Per un approfondimento: l’autotutela.

L’accertamento con adesione

Disciplinato dal d.lgs. 218/97 è definito “concordato”. Costituisce, infatti, un accordo tra contribuente ed Amministrazione finanziaria.  Ha molti effetti premiali e costituisce un istituto deflattivo del contenzioso tributario.

Per ciò che concerne la procedura, può essere promosso sia dall’Agenzia, tramite un invito a comparire, sia da parte del contribuente tramite un’istanza di concordato. Non ha particolari requisiti formali o procedurali, può essere promosso sia prima della notifica di un avviso di accertamento che successivamente. In questo ultimo caso la presentazione o la ricezione dell’istanza comporta la sospensione dei termini per presentare ricorso per 90 giorni.

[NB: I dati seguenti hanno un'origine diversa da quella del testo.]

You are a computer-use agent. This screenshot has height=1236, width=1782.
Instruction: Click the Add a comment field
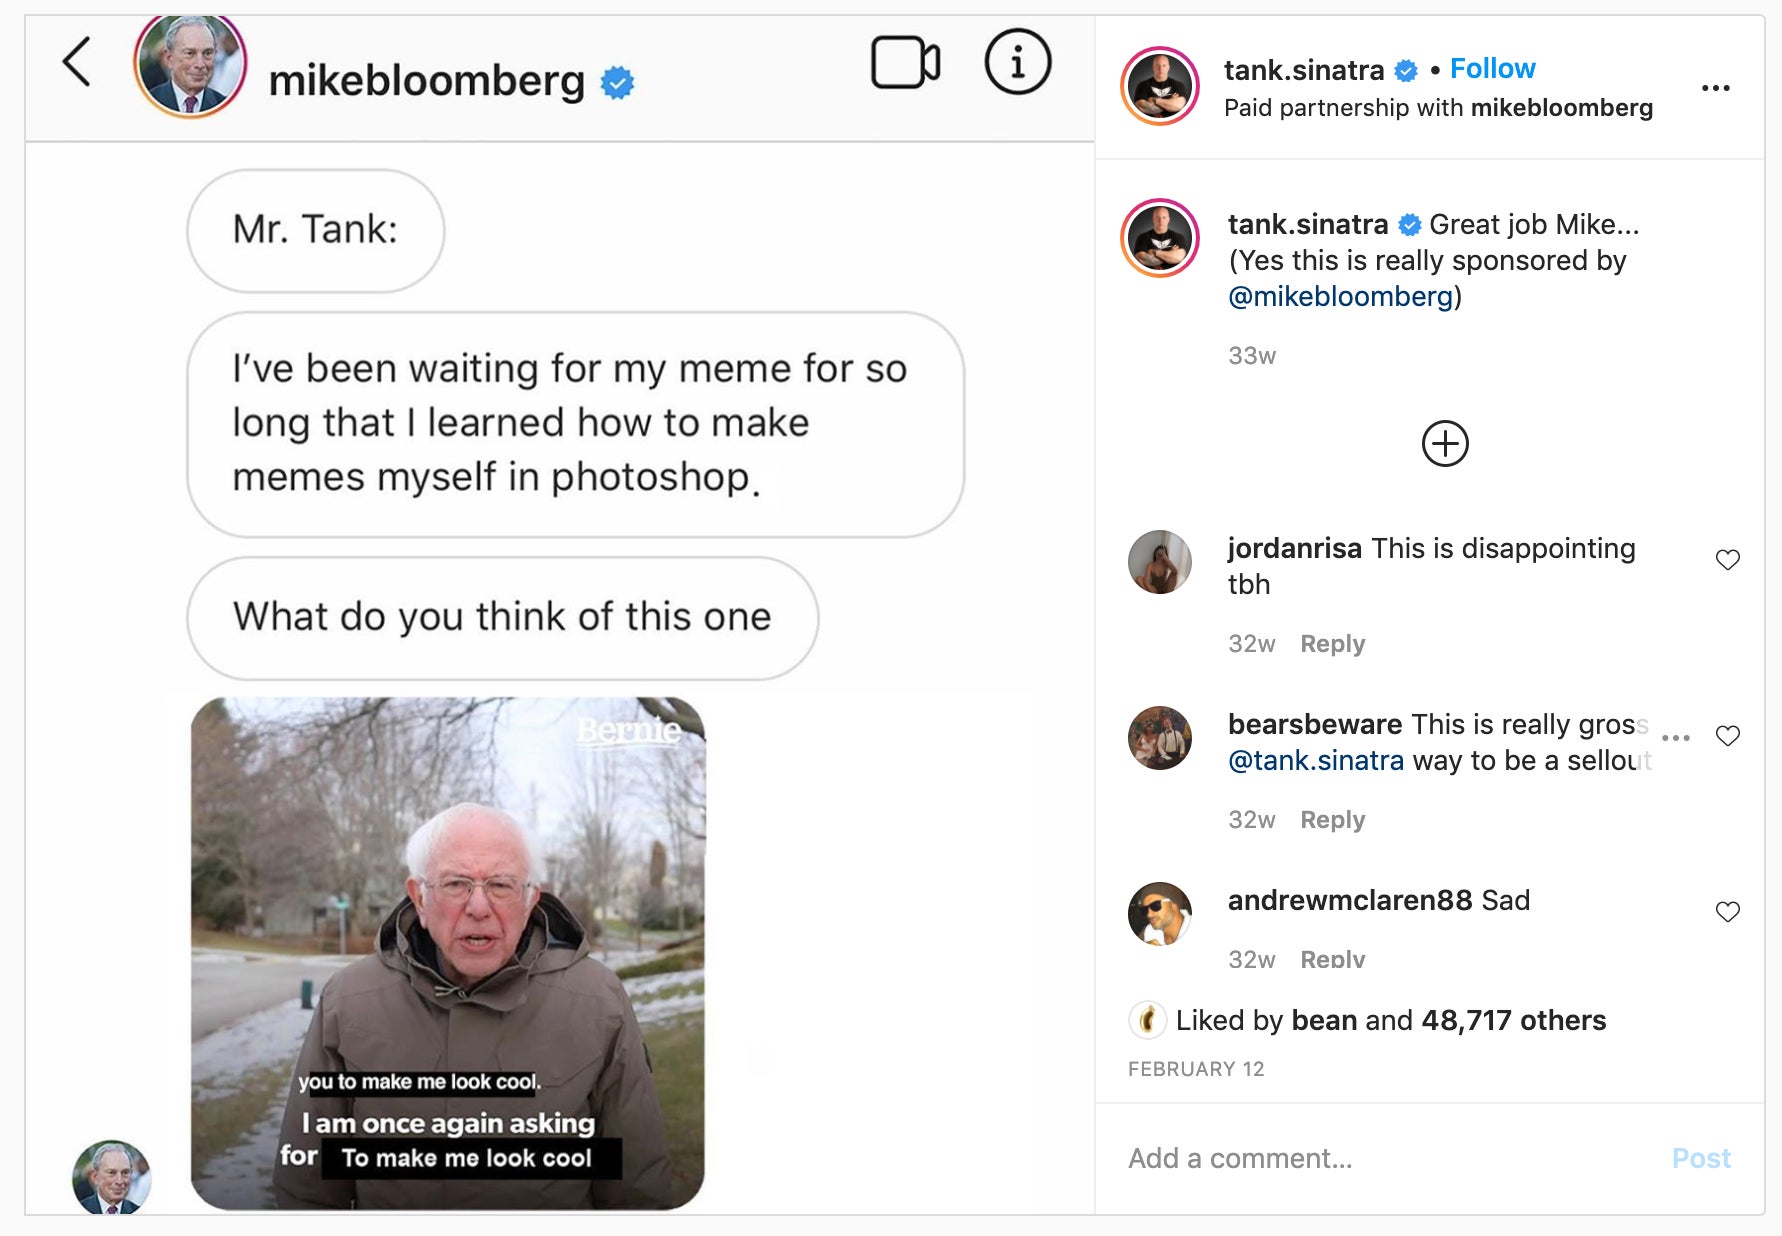[1300, 1157]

Costituisce, secondo alcuni, una transazione; secondo altra parte della dottrina, è una diversa espressione della potestà impositiva riservata allo stato nella veste dell’Amministrazione finanziaria.

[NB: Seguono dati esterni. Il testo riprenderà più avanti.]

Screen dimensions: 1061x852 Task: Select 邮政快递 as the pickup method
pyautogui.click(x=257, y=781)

Il contenuto dell’accordo acquista esecutività con il pagamento delle somme dovute dal contribuente entro il termine di 20 giorni dalla stipula; se contiene un credito, invece, nel giorno stesso di redazione.

Questi gli effetti:

  • non è impugnabile da parte del contribuente;
  • non è modificabile da parte dell’Ufficio. A condizione che non sopravvengano nuovi elementi che consentano di accertare un reddito superiore al 50% di quello accertato e in ogni caso non inferiore a 77.468,53 euro;
  • non rileva ai fini extratributari;
  • comporta l’esclusione di sanzioni di natura penale, salvo che per quelli di falso e frode fiscale nonché di omesso versamento di ritenute;
  • comporta la riduzione delle sanzioni ad un terzo del minimo.

Lo strumento risulta utile nel caso in cui il contribuente sia incappato in un errore e non gli sia ancora stato notificato il relativo avviso ovvero, se la pretesa tributaria, già oggetto di notifica, non dia adito a dubbi nell’an ma unicamente nel quantum. Allo “sconto” sanzionatorio, infatti, si aggiunge l’indubbio vantaggio di non dover affrontare un procedimento di natura giudiziale. Con innegabili vantaggi economici.

Il pagamento

Costituisce l’extrema ratio. In presenza di supposte difformità o errori, solo l’esito infausto dei rimedi concessi al contribuente deve condurre al pagamento degli importi accertati. Anche poiché l’inerzia conduce alla stabilità degli importi accertati che, se non oggetto d’impugnazione, diventano definitivi sebbene illegittimi.

Ciò detto, il debito tributario contenuto in un atto impositivo presuppone l’iscrizione a ruolo. L’iscrizione a ruolo e la notifica della cartella di pagamento sono oggi meccanismi di riscossione residuali, essendo stata introdotta la c.d. concentrazione della riscossione nell’accertamento per le imposte sui redditi e l’Iva, per i quali l’atto di accertamento ha gli stessi effetti della cartella. Ovvero titolo per l’iscrizione delle somme a ruolo e per promuovere l’esecuzione forzata.

Preclusa ormai la possibilità di accedere al ravvedimento operoso (sul punto si veda ravvedimento frazionato), il contribuente deve adempiere al proprio debito entro il termine di 60 giorni dalla notifica. Trascorso inutilmente tale termine, l’Amministrazione finanziaria ha titolo per promuovere azioni esecutive e procedere finanche al pignoramento immobiliare (sempre che il debito sia superiore a 100.000 euro e il contribuente non possieda un unico immobile che sia adibito ad abitazione principale).

Il pagamento deve avvenire presso gli sportelli dell’agente della riscossione, le agenzie postali o le banche beneficiando, a seconda dei casi e dell’opportunità della rateizzazione delle somme iscritte a ruolo o della definizione agevolata per le quali si rimanda alle indicazioni fornite dall’Agenzia delle entrate.